What you should do. Resume the mailing-list thread about stream operations under lock, continuing it from the point where it stops.

-- begin Excerpt --

[infinispan-dev] Stream operations under lock

Dan Berindei dan.berindei at gmail.com
Wed Mar 29 11:37:35 EDT 2017


On Wed, Mar 29, 2017 at 4:24 PM, William Burns <mudokonman at gmail.com> wrote:
>
>
> On Wed, Mar 29, 2017 at 4:05 AM Dan Berindei <dan.berindei at gmail.com> wrote:
>>
>> On Tue, Mar 28, 2017 at 8:54 PM, William Burns <mudokonman at gmail.com>
>> wrote:
>> >
>> >
>> > On Tue, Mar 28, 2017 at 12:52 PM Dan Berindei <dan.berindei at gmail.com>
>> > wrote:
>> >>
>> >> On Tue, Mar 28, 2017 at 6:44 PM, William Burns <mudokonman at gmail.com>
>> >> wrote:
>> >> >
>> >> >
>> >> > On Tue, Mar 28, 2017 at 11:24 AM Sanne Grinovero
>> >> > <sanne at infinispan.org>
>> >> > wrote:
>> >> >>
>> >> >> Hi Will,
>> >> >>
>> >> >> I'm confused about the premise; when you state
>> >> >>
>> >> >> " the Consumer is called while holding the lock for the given key
>> >> >> and
>> >> >> subsequently released after the Consumer operation completes."
>> >> >>
>> >> >> What are the transaction boundaries?
>> >> >> I see two options, please correct me so I understand:
>> >> >>
>> >> >> A)
>> >> >>
>> >> >> transaction.begin();
>> >> >> cache.lockedStream().filterKeys(keys).filter(predicate).forEach(
>> >> >> someOperation );
>> >> >> transaction.commit(); <-- release all locks
>> >> >>
>> >> >> B)

-- end Excerpt --
-- begin Source data --

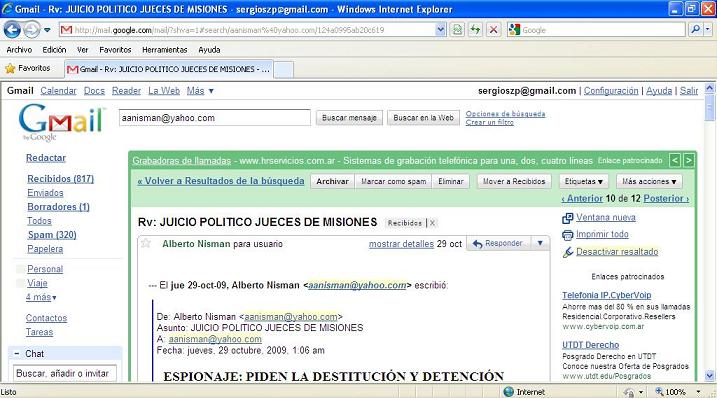
Task: Click the Archivar button
Action: (332, 181)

-- end Source data --

Answer to the exercise.
>> >> >>
>> >> >> cache.lockedStream().filterKeys(keys).filter(predicate).forEach(
>> >> >>     transaction.begin();
>> >> >>     //to stuff on entry
>> >> >>     /transaction.commit(); <-- release this single entry's lock
>> >> >> );
>> >> >
>> >> >
>> >> > The user code doesn't really affect this, it is done internally by
>> >> > Infinispan. We would acquire the lock on the user's behalf in the
>> >> > stream
>> >> > operation then call the user's accept method. Then after they return
>> >> > we
>> >> > would unlock the lock. The way I have it implemented at the moment in
>> >> > my
>> >> > PoC
>> >> > (which could change) is I don't even start a transaction. It just
>> >> > locks
>> >> > the
>> >> > key and then if the user were to invoke an operation that requires a
>> >> > transaction it adds the lock owner to their tx context at that point
>> >> > so
>> >> > they
>> >> > have ownership of the key.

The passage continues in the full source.